Il Sulcis, e in particolare il
polo industriale di Portovesme, ritorna ad essere una polveriera
sociale con aziende in crisi e gli operai alle prese con la
carenza di lavoro. La preoccupazione per il futuro è emersa
anche oggi durante una partecipata assemblea nel piazzale
antistante la centrale Enel ‘Grazia Deledda’ a Portovesme,
convocata da Fiom, Fsm e Uilm e nella quale è stato definito un
primo pacchetto di proteste. Innanzitutto mercoledì 20 ci sarà
uno sciopero dei metalmeccanici con una marcia su Cagliari e un
presidio probabilmente davanti al palazzo della Regione
Sardegna. Ma la rabbia degli operai potrebbe arrivare presto a
Roma: “Nonostante gli annunci fatti, a noi sindacati non è
arrivata nessuna convocazione del tavolo del 3 giugno al Mimit
del quale sappiamo solo quello che abbiamo letto sulla stampa”,
si affrettano a spiegare all’ANSA le tre sigle.
    “Questa mattina c’era tanta gente perché sta esplodendo anche
il problema della centrale Enel dove non si sta lavorando – dice
Roberto Forresu segretario territoriale della Fiom – vogliamo
assolutamente che la politica si occupi dei problemi delle
aziende che sono tutte collegate. In mancanza di una politica
industriale che tenda al rilancio qua mandiamo a casa aziende e
lavoratori. Questo è quello che stiamo rischiando e noi non
vogliamo arrivarci. Perlomeno vogliamo affrontare il tema”.
    “Un’assemblea molto partecipata anche dai lavoratori di
SiderAlloys e degli appalti anche della Portovesme srl, dove
sono state sviscerate le difficoltà che stanno subendo in un
periodo veramente drammatico – osserva Giuseppe Masala della Fsm
– Finora non c’è stato nessun coinvolgimento da parte della
politica in merito alle risposte che da troppi anni stiamo
chiedendo. Per questo motivo vogliamo che la politica a tutti i
livelli, dalla Regione al Governo, si assuma le sue
responsabilità e dia delle risposte concrete”.

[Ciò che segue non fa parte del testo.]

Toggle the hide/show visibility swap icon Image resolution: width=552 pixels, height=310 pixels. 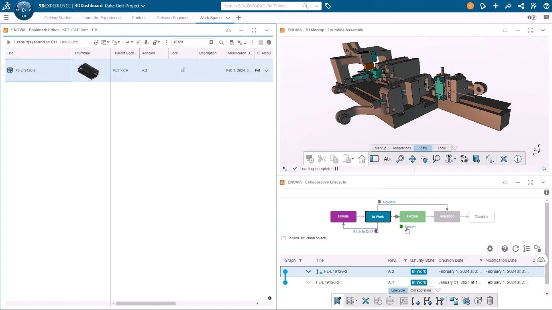[x=464, y=159]
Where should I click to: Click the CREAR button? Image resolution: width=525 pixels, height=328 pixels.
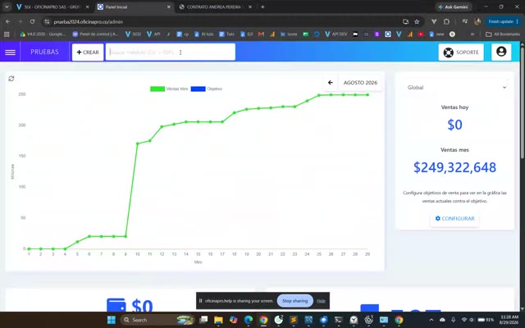pyautogui.click(x=88, y=52)
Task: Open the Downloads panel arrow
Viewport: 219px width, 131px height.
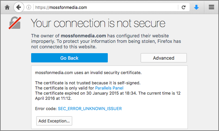Action: click(x=196, y=7)
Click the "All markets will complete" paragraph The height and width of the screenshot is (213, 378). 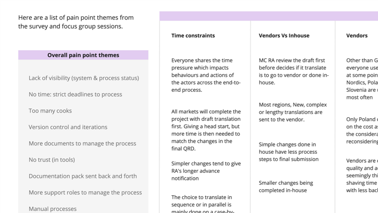point(206,130)
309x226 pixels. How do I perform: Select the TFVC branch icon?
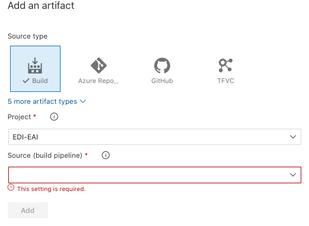pos(225,65)
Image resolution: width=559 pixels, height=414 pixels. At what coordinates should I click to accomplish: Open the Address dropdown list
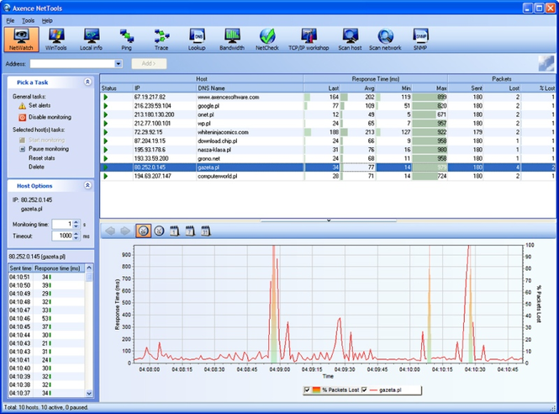pyautogui.click(x=116, y=64)
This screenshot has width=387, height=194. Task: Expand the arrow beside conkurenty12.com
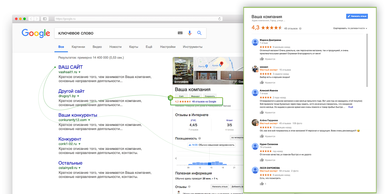click(x=89, y=120)
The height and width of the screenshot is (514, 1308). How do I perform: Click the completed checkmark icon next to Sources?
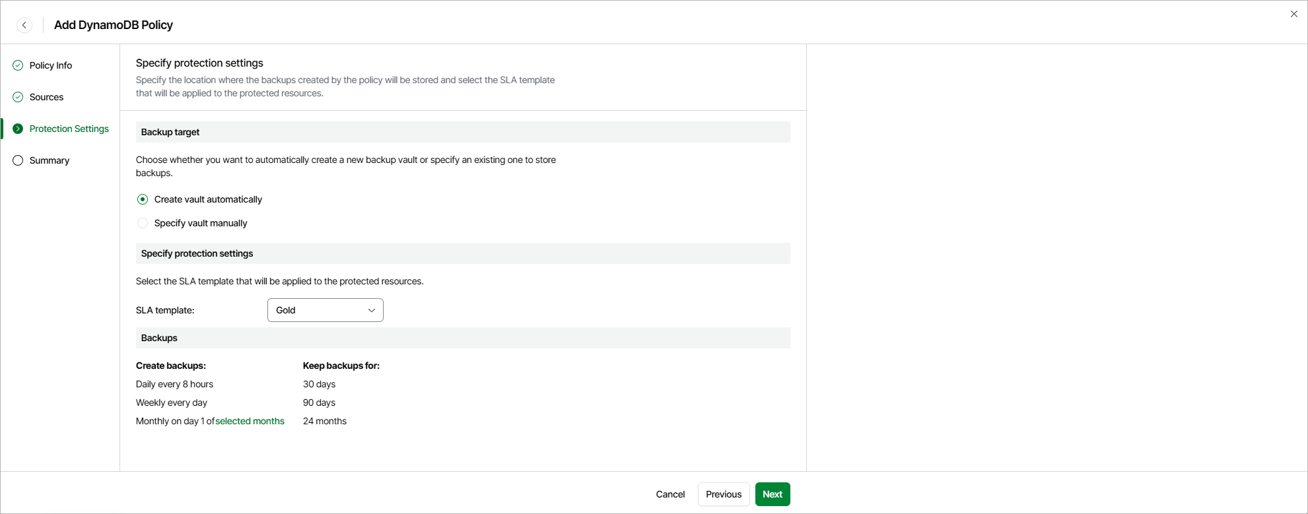click(18, 97)
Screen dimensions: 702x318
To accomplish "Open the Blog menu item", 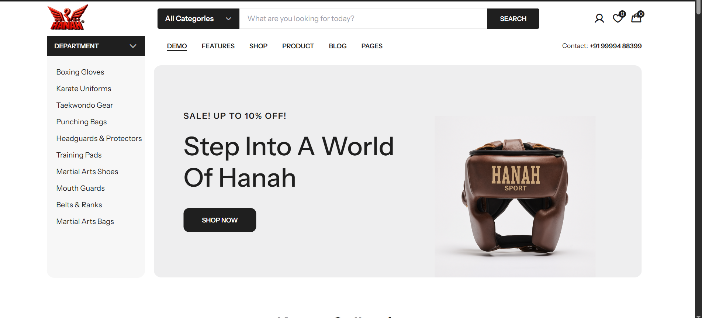I will [338, 46].

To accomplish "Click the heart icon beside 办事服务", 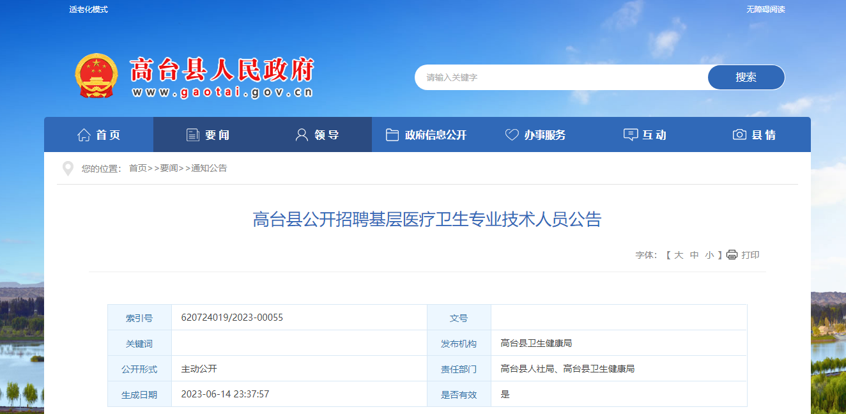I will [512, 135].
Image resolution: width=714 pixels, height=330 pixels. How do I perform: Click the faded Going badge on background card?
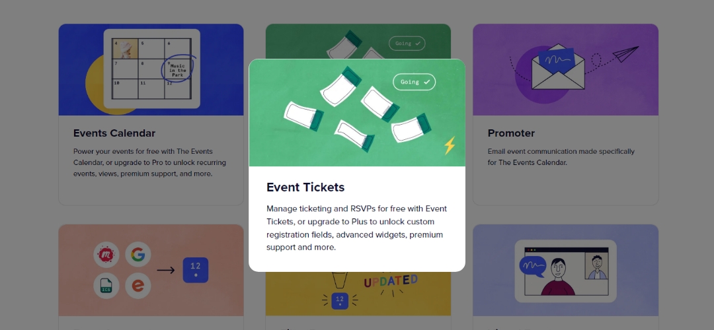click(x=407, y=43)
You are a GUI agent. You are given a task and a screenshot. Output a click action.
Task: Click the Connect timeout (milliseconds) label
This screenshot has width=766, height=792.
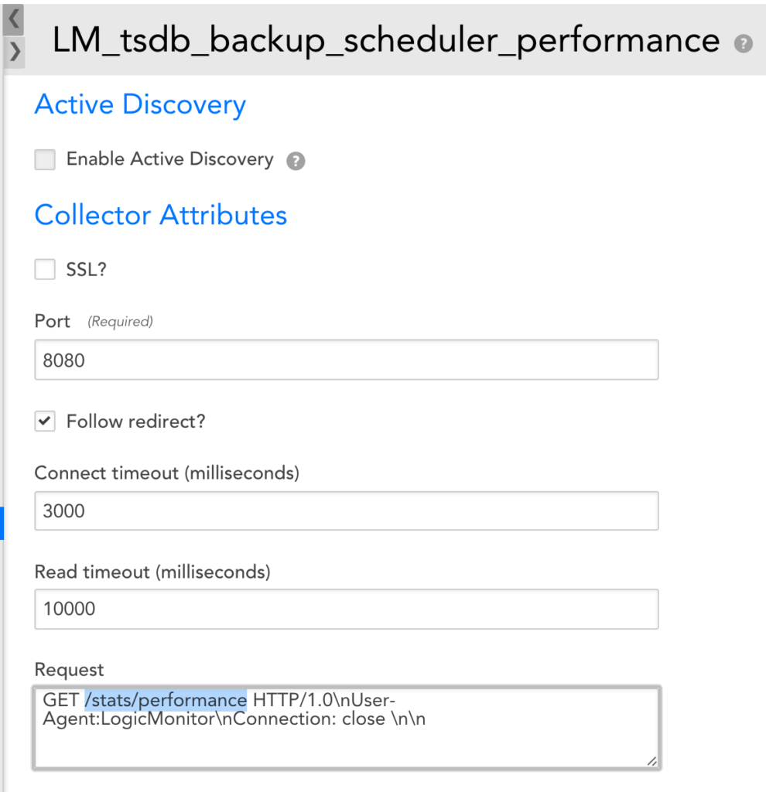pos(166,472)
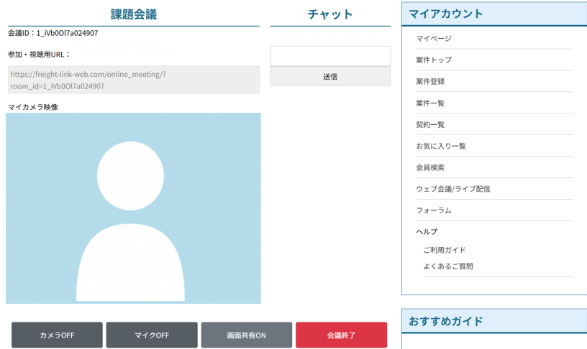This screenshot has width=587, height=349.
Task: View 契約一覧 page
Action: tap(430, 125)
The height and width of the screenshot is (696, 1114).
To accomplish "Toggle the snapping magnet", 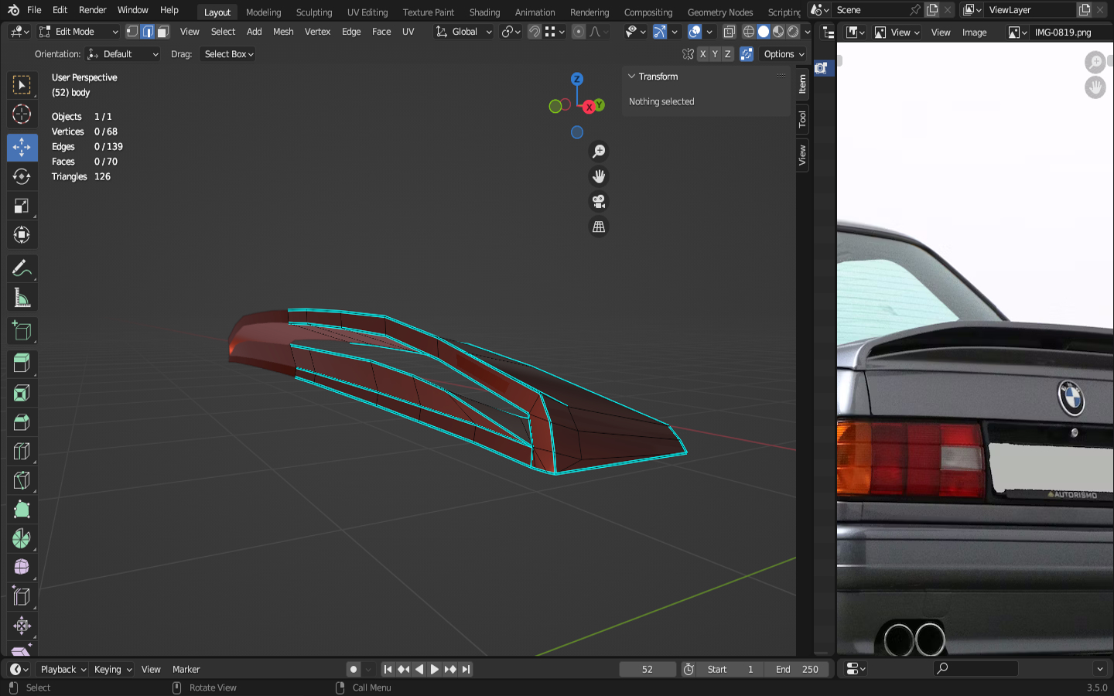I will [535, 32].
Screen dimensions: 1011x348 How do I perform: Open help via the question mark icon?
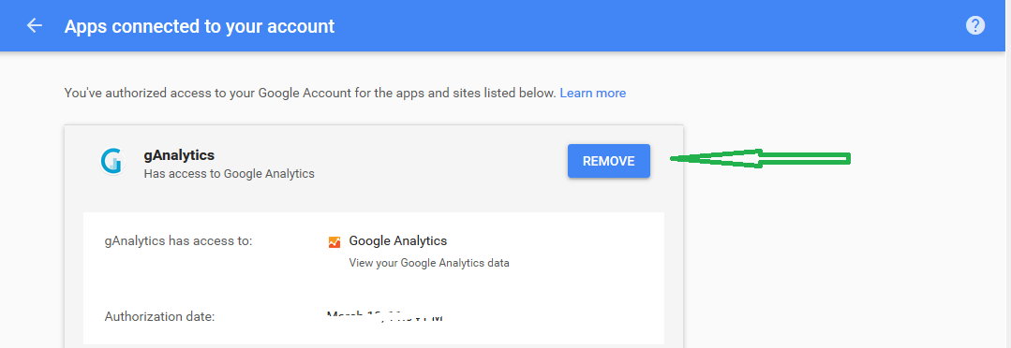click(x=974, y=26)
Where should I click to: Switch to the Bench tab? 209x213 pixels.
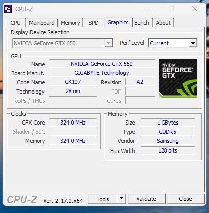pyautogui.click(x=142, y=23)
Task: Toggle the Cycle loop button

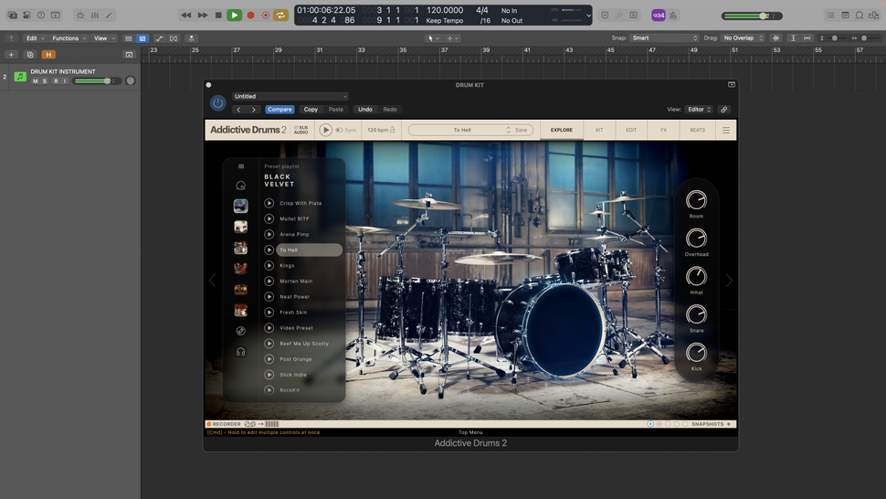Action: 280,16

    “Meno lavoro, difficoltà a pagare gli stipendi e gli anticipi
della cassa integrazione sono tutte questioni che purtroppo
stanno vivendo i metalmeccanici – spiega Renato Tocco della Uilm
– Non si vedono segni di ripresa, anzi peggioramenti continui.
    Il ministro Urso aveva preso degli impegni quando era venuto a
Portovesme, e con lui c’erano tutti. Era stato garantito ai
lavoratori che nessun posto di lavoro sarebbe andato perso.
    Ebbene di fatto noi abbiamo solo perso posizioni lavorative. La
solita sfilata prendendo in giro il territorio”.